Isn’t it amazing how we love to point out the sins of others? We almost take delight in their failings. Witness the obsession the public has with figures like Lindsay Lohan or Charlie Sheen. We all love a train wreck when we’re not in it! This begins at a very early age! Having taught first grade years ago, I can tell you there is nothing children love more than to tattle on another! Why are we like this? I believe it’s because we want to take attention away from our own faults. If we can keep people distracted by the sins of others, maybe they won’t see ours! In today’s passage we witness men eager to pounce on a woman caught in adultery.

But Jesus went to the Mount of Olives. At dawn he appeared again in the temple courts, where all the people gathered around him, and he sat down to teach them. The teachers of the law and the Pharisees brought in a woman caught in adultery. They made her stand before the group and said to Jesus, “Teacher, this woman was caught in the act of adultery. In the Law Moses commanded us to stone such women. Now what do you say?” They were using this question as a trap, in order to have a basis for accusing him. (John 8:1-6a)
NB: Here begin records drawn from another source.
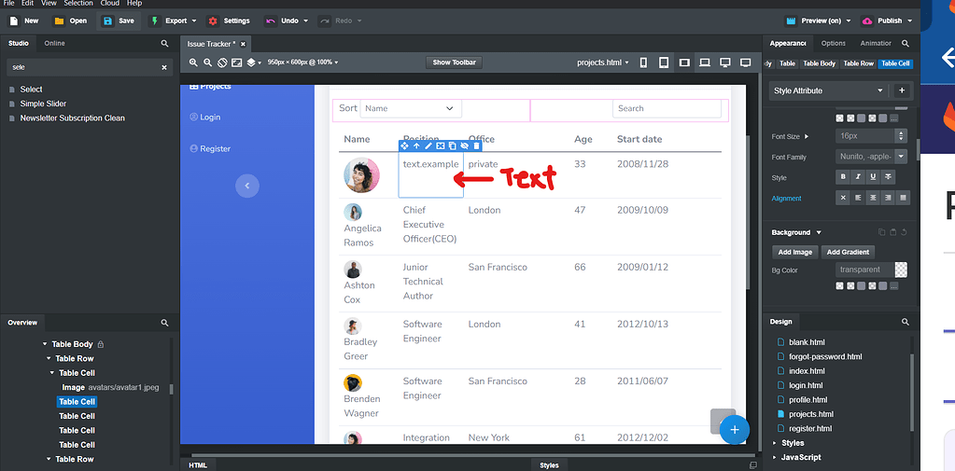Set text alignment to center
Screen dimensions: 955x471
coord(873,198)
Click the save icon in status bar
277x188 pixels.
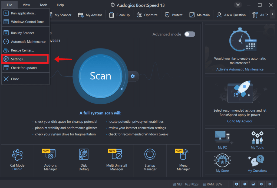[x=253, y=184]
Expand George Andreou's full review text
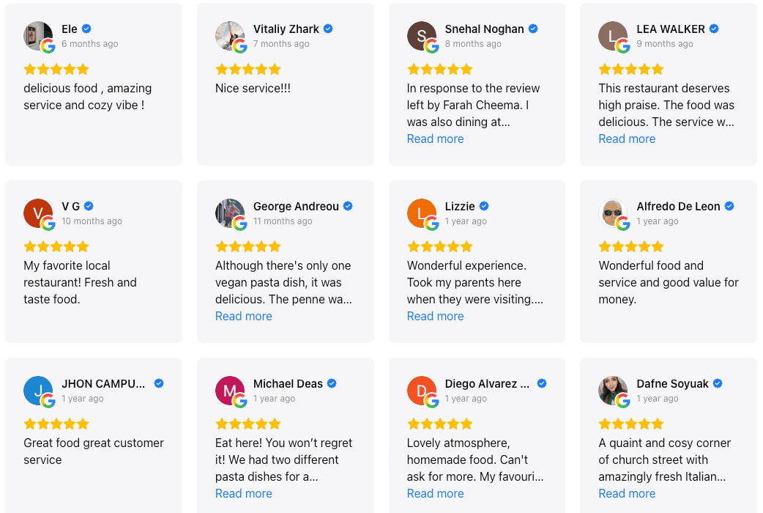 243,316
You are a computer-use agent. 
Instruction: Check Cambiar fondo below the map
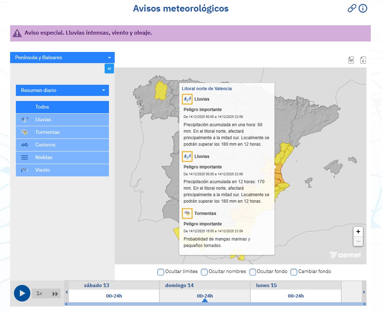[x=294, y=272]
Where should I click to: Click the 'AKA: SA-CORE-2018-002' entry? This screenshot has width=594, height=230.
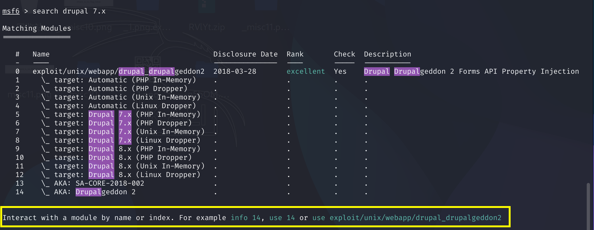pyautogui.click(x=99, y=183)
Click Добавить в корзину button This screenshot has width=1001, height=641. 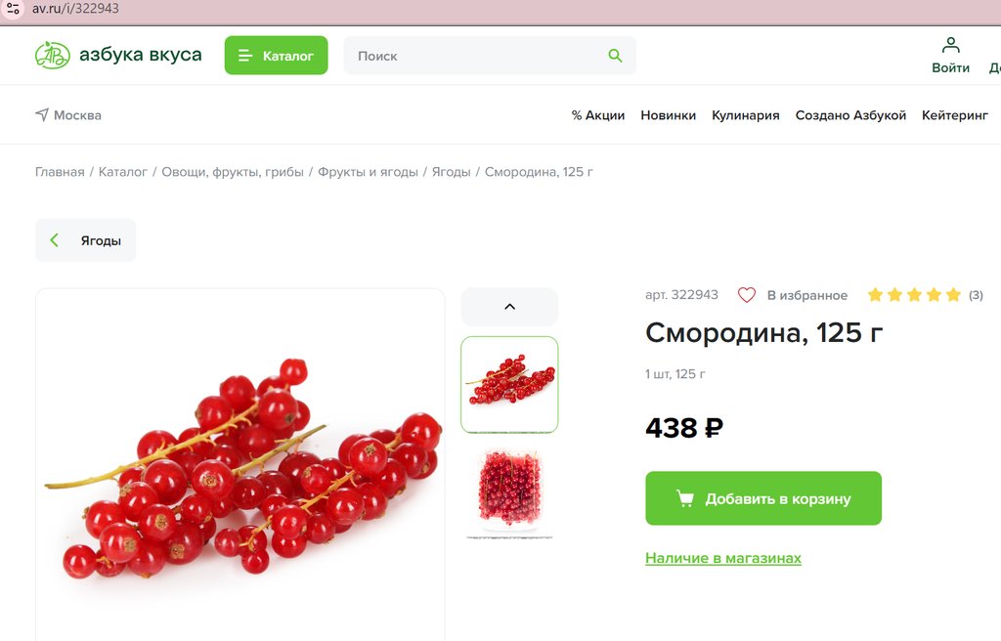[763, 498]
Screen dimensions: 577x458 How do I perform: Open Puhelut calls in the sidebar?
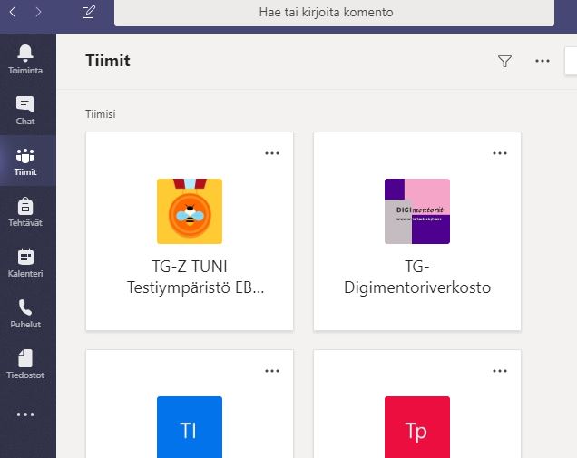pos(25,313)
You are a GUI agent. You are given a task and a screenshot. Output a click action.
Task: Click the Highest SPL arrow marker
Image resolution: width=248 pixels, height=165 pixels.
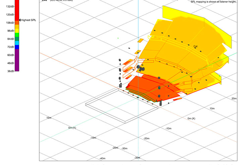(20, 20)
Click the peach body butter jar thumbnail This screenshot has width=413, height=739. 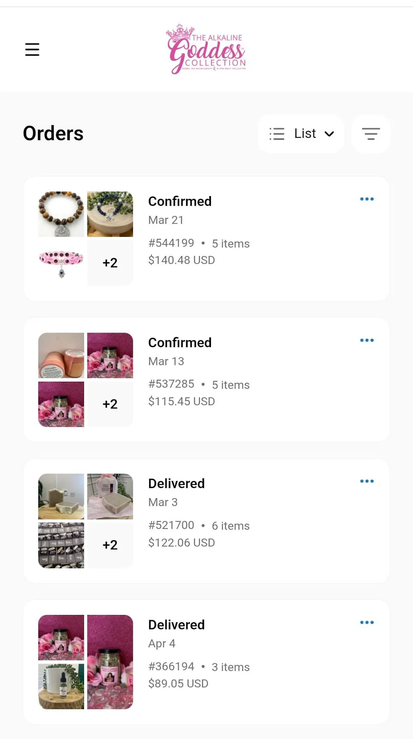[x=61, y=355]
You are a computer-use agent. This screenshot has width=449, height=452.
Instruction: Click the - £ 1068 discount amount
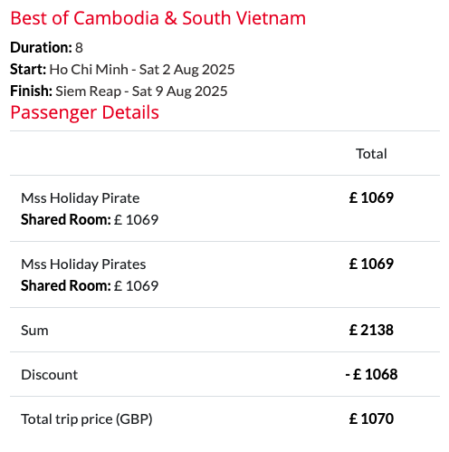coord(371,374)
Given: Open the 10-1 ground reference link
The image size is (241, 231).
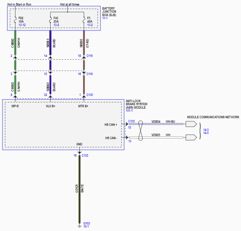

After preaching to the crowd at the temple the day before, Jesus sought some quiet time on the Mount of Olives. But he returned the next day to teach once again. The religious leaders show up dragging a woman who had been caught in the act of adultery with them, hoping to trap Jesus. They bring up the Law of Moses which required that BOTH the man and the woman caught in adultery must be put to death (Lev. 20:10). So where was the man? If she was caught in the act, he had to have been there, too!
They wanted Jesus to decide her fate, knowing that if He agreed she must be killed, all those He came to save, those He hung out with, the prostitutes, tax collectors, etc., would probably be afraid to be around Him. If He brushed it off, He would be denying the Law. Only Jesus could have been wise enough to silence them without a word:

But Jesus bent down and started to write on the ground with his finger. When they kept on questioning him, he straightened up and said to them, “If any one of you is without sin, let him be the first to throw a stone at her.” Again he stooped down and wrote on the ground.
At this, those who heard began to go away one at a time, the older ones first, until only Jesus was left, with the woman still standing there. (vs. 6b-9)

I love that John doesn’t tell us what it was that Jesus was writing on the ground. If, as most speculate, He was writing down in the dirt the many sins that those accusing the woman had committed, it reminds me that while He wants us to confess our sins and be cleansed, He doesn’t desire to make a public spectacle of us and have us wear scarlet letters on our chests announcing our sins. Whatever He wrote, it was enough to stop the hypocritical outrage of these religious leaders and send them home to contemplate their motives. And after they had left, one by one, the woman remained with Jesus.

Jesus straightened up and asked her, “Woman, where are they? Has no one condemned you?”

“No one, sir,” she said.

“Then neither do I condemn you,” Jesus declared. “Go now and leave your life of sin.” (vs. 10-11)

I love the quietness that is in this ending. You can imagine the noisy scene as they initially brought her out of that bed (most likely screaming), dragged her through the streets to the temple, and shouted accusations as they brought her before Jesus. Jesus brought calm and peace to the situation. He did not resort to yelling at them because of their obvious hypocrisy. He calmed everyone down by His own demeanor and was able to allow the woman some dignity. In fact, Jon Courson points out that when He called her woman in verse 10, it was the same term He used later for His mother when she was at the foot of the cross. Rather than condemning her, He exhorts her, “Go and sin no more.” (KJV)

Doesn’t this just make you adore our Savior even more? There is such a sweetness here! Jesus’ point here is just like the point He made in Matthew 7:3-5, where He reminds us that, before we try to point out the tiny speck in someone else’s eye, we need to first remove the log from our own! Our response to someone else’s fall should be one of compassion, one that compels us to pray for the redemption of that person. We have all been there - on a daily basis! How grateful I am for a Savior who died to silence the accusers in my life!